One huge moment, and a peculiar one, was when I first saw a movie I revere and watch in awe every year: Steven Spielberg’s Duel. I was about eight years old and my parents took my brother Frederico and me – in our pyjamas – to the drive-in, Autocinema Real. We were in a station wagon and my brother and I were poking out of the rear window…

We all held our collective breaths, then, as Dennis Weaver triumphs over the truck/monster and it falls over the edge, honking/howling like a dying brontosaur: elation!! Every single car in the drive-in “applauded” with their horns – all at once – and you could hear the vocals inside the cars. Loud. Beautiful. A great memory.

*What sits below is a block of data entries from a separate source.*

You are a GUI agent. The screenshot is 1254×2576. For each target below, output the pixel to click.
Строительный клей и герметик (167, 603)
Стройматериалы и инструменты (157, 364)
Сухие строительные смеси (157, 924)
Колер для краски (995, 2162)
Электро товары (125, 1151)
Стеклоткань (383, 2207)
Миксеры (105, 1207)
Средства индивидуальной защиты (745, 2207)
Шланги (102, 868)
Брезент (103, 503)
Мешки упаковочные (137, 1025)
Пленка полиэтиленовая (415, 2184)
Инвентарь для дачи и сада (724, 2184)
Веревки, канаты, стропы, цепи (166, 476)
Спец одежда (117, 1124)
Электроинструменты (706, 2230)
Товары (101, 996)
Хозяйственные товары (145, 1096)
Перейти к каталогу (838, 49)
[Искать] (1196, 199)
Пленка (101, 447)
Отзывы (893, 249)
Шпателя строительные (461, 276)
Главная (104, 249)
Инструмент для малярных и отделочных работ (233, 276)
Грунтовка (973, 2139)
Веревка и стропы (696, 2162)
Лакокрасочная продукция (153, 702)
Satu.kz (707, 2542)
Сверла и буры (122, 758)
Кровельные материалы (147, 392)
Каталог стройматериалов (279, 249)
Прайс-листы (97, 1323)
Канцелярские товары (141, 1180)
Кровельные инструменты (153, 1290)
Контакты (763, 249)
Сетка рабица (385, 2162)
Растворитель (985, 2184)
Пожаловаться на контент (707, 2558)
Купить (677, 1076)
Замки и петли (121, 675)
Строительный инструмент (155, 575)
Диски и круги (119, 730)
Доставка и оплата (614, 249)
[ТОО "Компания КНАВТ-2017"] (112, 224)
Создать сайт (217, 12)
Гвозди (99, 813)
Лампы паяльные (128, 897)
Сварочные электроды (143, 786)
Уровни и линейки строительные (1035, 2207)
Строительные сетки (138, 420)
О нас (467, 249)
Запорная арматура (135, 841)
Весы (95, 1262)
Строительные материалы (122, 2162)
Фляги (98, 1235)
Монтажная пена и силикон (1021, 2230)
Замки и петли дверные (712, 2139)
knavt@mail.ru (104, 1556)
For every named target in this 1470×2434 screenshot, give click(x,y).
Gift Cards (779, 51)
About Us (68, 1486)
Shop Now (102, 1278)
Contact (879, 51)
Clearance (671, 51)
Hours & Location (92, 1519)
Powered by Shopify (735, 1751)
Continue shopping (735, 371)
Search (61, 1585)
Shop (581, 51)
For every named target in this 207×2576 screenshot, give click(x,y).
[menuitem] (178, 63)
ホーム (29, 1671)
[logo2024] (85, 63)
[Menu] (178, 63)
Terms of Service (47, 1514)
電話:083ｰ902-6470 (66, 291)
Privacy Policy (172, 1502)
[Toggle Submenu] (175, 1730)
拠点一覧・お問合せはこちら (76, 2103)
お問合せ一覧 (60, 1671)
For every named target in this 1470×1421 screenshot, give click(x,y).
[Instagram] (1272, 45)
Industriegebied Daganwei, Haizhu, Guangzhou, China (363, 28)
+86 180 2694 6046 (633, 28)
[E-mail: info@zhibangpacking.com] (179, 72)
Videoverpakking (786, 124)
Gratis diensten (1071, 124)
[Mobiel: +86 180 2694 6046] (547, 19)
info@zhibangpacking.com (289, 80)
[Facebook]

The work of a filmmaker is, many a time, sort of very communal and, ironically, sort of lonely too: you transit through many, many creative partnerships but the all either come or go at intervals. You, and you alone, turn on the lights and sweep the pub, so to speak, and you and you alone stand at the end of the journey to turn off the lights. There are exceptions to this rule but inevitably you toil for a long time before you see the “brushstroke” in your painting come alive in front of people. So these responses, when they happen, are as close as we get to experiencing the “live concert” emotion. You get your corny but intensely moving Paul Potts moment. And on occasion, it can save your sanity or even your life. I have experienced both.